See heavenly powers ascending and descending,
The golden buckets, one long line, extending!
See them with bliss-exhaling pinions winging
Their way from heaven through earth--their singing
Harmonious through the universe is ringing!
  Majestic show! but ah! a show alone!
Nature! where find I thee, immense, unknown?
Where you, ye breasts? Ye founts all life sustaining,
On which hang heaven and earth, and where
Men's withered hearts their waste repair--
Ye gush, ye nurse, and I must sit complaining?
  [_He opens reluctantly the book and sees the sign of the earth-spirit._]
How differently works on me this sign!
Thou, spirit of the earth, art to me nearer;
I feel my powers already higher, clearer,
I glow already as with new-pressed wine,
I feel the mood to brave life's ceaseless clashing,
To bear its frowning woes, its raptures flashing,
To mingle in the tempest's dashing,
And not to tremble in the shipwreck's crashing;
Clouds gather o'er my head--
Them moon conceals her light--
The lamp goes out!
It smokes!--Red rays are darting, quivering
Around my head--comes down
A horror from the vaulted roof
And seizes me!
Spirit that I invoked, thou near me art,
Unveil thyself!
Ha! what a tearing in my heart!
Upheaved like an ocean
My senses toss with strange emotion!
I feel my heart to thee entirely given!
Thou must! and though the price were life--were heaven!
  [_He seizes the book and pronounces mysteriously the sign of the spirit.
   A ruddy flame darts out, the spirit appears in the flame._]

_Spirit_. Who calls upon me?

_Faust. [Turning away.]_ Horrid sight!

_Spirit_. Long have I felt the mighty action,
Upon my sphere, of thy attraction,
And now--

_Faust_.   Away, intolerable sprite!

_Spirit_. Thou breath'st a panting supplication
To hear my voice, my face to see;
Thy mighty prayer prevails on me,
I come!--what miserable agitation
Seizes this demigod! Where is the cry of thought?
Where is the breast? that in itself a world begot,
And bore and cherished, that with joy did tremble
And fondly dream us spirits to resemble.
Where art thou, Faust? whose voice rang through my ear,
Whose mighty yearning drew me from my sphere?
Is this thing thou? that, blasted by my breath,
Through all life's windings shuddereth,
A shrinking, cringing, writhing worm!

_Faust_. Thee, flame-born creature, shall I fear?
'Tis I, 'tis Faust, behold thy peer!

_Spirit_. In life's tide currents, in action's storm,
Up and down, like a wave,
Like the wind I sweep!
Cradle and grave--
A limitless deep---
An endless weaving
To and fro,
A restless heaving
Of life and glow,--
So shape I, on Destiny's thundering loom,
The Godhead's live garment, eternal in bloom.

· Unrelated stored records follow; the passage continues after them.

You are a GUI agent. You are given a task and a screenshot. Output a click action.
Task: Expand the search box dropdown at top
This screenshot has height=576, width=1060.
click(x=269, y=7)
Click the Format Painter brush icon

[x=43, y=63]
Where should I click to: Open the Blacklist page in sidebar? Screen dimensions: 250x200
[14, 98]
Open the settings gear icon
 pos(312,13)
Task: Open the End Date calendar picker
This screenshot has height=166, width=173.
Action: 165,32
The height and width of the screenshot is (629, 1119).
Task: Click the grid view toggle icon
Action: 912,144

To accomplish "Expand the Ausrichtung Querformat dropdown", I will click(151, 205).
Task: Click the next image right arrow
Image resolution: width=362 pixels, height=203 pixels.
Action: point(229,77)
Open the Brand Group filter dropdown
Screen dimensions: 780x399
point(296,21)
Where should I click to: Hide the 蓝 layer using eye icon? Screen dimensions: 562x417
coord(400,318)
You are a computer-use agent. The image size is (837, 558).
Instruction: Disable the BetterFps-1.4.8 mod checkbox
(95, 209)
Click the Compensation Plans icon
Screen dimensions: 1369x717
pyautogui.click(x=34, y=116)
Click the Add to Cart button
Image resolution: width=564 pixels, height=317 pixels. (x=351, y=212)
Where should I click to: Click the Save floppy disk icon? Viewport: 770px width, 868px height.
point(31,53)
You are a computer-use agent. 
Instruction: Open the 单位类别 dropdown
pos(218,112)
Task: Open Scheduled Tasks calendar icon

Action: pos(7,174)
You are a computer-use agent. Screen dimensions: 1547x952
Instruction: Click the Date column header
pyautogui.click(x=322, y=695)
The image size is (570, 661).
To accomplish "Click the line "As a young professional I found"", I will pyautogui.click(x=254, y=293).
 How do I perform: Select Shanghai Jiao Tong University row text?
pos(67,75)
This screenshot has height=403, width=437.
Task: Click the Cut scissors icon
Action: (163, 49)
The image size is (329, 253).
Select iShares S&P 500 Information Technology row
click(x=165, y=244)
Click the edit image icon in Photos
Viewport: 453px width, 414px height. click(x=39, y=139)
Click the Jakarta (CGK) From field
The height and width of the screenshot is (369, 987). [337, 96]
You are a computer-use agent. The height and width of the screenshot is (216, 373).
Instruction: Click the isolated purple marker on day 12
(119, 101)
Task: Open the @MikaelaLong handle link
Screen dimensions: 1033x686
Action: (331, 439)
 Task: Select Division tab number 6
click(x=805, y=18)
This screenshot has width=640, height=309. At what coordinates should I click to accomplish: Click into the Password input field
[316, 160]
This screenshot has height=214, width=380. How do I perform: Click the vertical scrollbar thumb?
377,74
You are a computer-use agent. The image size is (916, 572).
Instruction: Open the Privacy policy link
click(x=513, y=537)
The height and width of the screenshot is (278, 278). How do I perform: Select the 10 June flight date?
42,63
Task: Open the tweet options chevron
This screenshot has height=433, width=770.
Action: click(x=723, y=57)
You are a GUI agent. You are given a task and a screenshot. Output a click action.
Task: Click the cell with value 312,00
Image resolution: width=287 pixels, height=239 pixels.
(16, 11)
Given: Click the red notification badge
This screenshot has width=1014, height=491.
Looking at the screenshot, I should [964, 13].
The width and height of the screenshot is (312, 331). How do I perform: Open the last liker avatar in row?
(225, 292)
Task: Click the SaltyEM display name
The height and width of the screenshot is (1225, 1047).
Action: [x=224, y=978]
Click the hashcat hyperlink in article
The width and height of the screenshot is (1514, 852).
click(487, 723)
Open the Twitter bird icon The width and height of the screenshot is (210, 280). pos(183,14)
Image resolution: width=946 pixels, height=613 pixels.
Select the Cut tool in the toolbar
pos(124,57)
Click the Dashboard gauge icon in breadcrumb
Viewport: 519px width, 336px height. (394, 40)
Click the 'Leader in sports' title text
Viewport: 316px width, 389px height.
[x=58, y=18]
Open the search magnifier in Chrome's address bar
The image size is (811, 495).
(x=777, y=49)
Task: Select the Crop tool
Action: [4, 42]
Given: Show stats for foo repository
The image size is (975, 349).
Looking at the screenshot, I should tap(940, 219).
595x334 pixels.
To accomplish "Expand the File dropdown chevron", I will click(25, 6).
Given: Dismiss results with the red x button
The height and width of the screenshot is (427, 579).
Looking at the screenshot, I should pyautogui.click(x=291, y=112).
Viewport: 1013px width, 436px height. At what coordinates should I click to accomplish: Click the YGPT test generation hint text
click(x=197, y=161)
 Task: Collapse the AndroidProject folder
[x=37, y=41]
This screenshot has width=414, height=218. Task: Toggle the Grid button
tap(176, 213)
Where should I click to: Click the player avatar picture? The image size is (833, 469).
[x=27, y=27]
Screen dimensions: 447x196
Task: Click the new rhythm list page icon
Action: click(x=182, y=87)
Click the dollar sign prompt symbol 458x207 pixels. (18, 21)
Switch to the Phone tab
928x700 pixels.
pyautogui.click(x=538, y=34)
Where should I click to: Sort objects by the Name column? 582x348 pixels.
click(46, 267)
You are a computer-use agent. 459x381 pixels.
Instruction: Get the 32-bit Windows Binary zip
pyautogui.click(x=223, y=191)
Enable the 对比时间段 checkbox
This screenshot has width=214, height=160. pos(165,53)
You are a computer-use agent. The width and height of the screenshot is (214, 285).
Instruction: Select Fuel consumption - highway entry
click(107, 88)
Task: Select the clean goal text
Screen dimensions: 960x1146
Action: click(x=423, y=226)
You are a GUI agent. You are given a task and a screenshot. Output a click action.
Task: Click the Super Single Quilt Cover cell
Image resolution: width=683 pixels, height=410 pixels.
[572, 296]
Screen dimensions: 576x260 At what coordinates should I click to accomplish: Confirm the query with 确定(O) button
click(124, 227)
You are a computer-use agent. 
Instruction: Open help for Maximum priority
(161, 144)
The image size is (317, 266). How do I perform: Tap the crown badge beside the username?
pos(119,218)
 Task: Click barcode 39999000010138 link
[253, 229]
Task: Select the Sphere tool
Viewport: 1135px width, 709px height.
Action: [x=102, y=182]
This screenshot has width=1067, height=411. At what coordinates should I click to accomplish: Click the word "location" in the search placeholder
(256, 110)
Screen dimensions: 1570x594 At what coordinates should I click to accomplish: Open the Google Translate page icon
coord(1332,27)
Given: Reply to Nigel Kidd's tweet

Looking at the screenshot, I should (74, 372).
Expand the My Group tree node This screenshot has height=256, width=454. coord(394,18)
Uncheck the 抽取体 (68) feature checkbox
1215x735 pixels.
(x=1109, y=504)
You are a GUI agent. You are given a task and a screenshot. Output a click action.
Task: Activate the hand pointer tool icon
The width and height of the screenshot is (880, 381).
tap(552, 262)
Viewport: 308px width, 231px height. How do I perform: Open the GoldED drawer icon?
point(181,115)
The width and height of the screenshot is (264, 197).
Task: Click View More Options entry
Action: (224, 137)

_Faust_. Spirit that sweep'st the world from end to end,
How near, this hour, I feel myself to thee!

_Spirit_. Thou'rt like the spirit thou canst comprehend,
Not me!             [_Vanishes._]

_Faust_. [_Collapsing_.] Not thee?
  Whom then?
  I, image of the Godhead,
  And no peer for thee!
         [_A knocking_.]
O Death! I know it!--'tis my Famulus--
Good-bye, ye dreams of bliss Elysian!
Shame! that so many a glowing vision
This dried-up sneak must scatter thus!

      [WAGNER, _in sleeping-gown and night-cap, a lamp in his hand._
       FAUST _turns round with an annoyed look_.]

_Wagner_. Excuse me! you're engaged in declamation;
'Twas a Greek tragedy no doubt you read?
I in this art should like initiation,
For nowadays it stands one well instead.
I've often heard them boast, a preacher
Might profit with a player for his teacher.

_Faust_. Yes, when the preacher is a player, granted:
As often happens in our modern ways.

_Wagner_. Ah! when one with such love of study's haunted,
And scarcely sees the world on holidays,
And takes a spy-glass, as it were, to read it,
How can one by persuasion hope to lead it?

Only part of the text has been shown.